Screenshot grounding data
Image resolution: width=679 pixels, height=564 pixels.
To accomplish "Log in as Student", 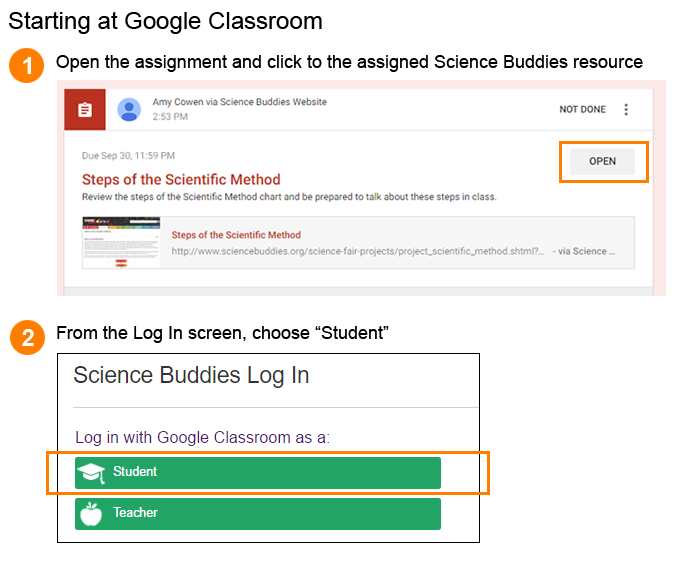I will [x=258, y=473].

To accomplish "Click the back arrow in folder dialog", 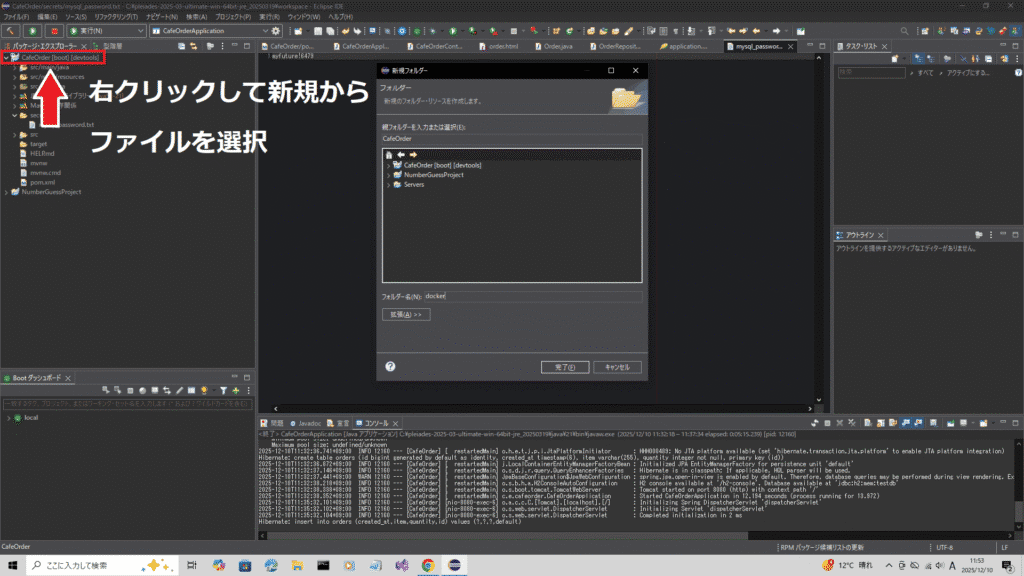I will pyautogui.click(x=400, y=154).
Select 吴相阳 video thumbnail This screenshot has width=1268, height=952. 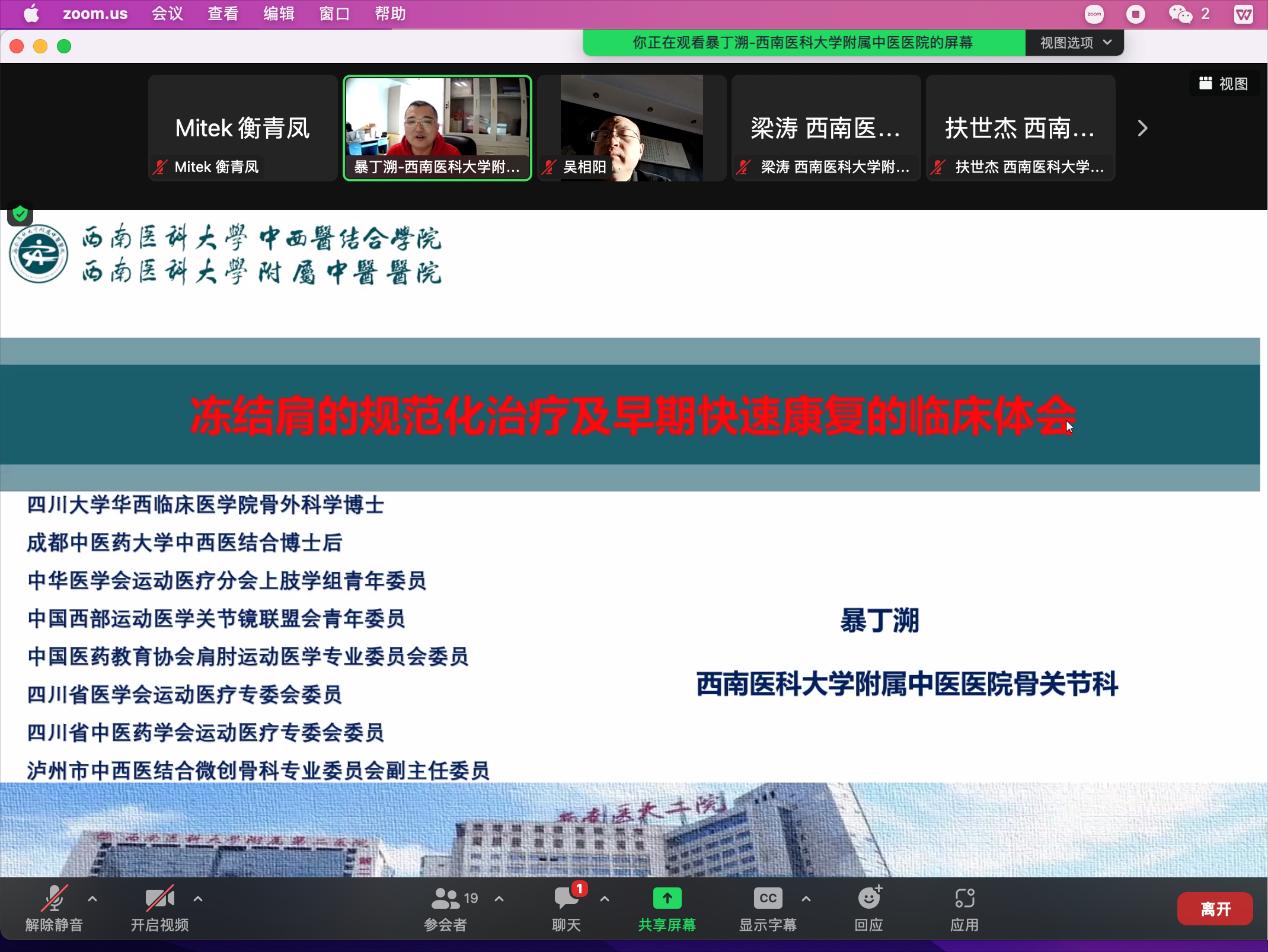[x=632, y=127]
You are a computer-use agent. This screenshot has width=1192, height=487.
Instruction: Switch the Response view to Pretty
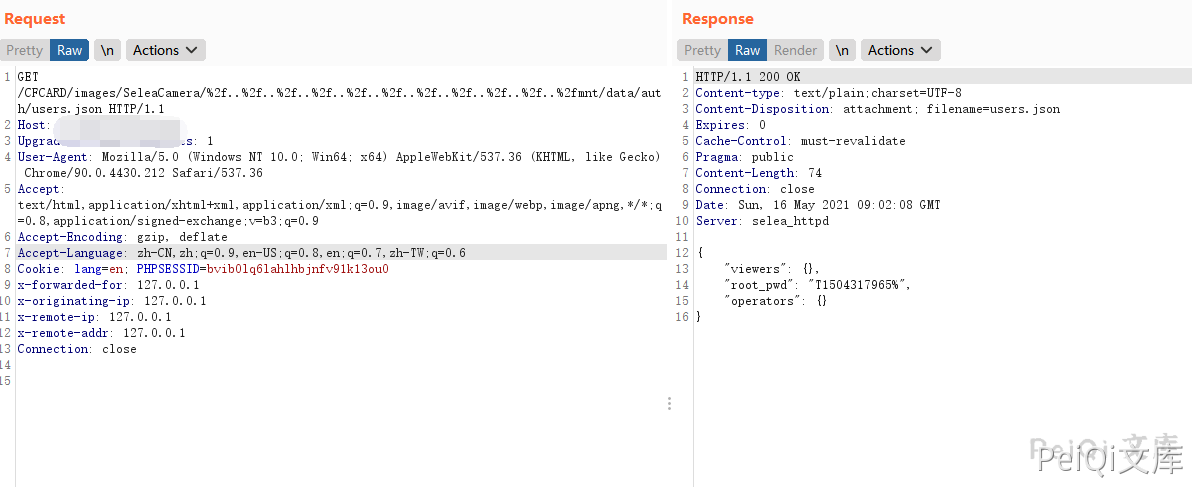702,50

▶ [Your objective]: Please copy the lines exactly, beginning at the one containing "Instruction: Switch the" and ending at the last line of the records above, both included, with the pictures left out.

▶ [Written response]:
Instruction: Switch the Response view to Pretty
702,50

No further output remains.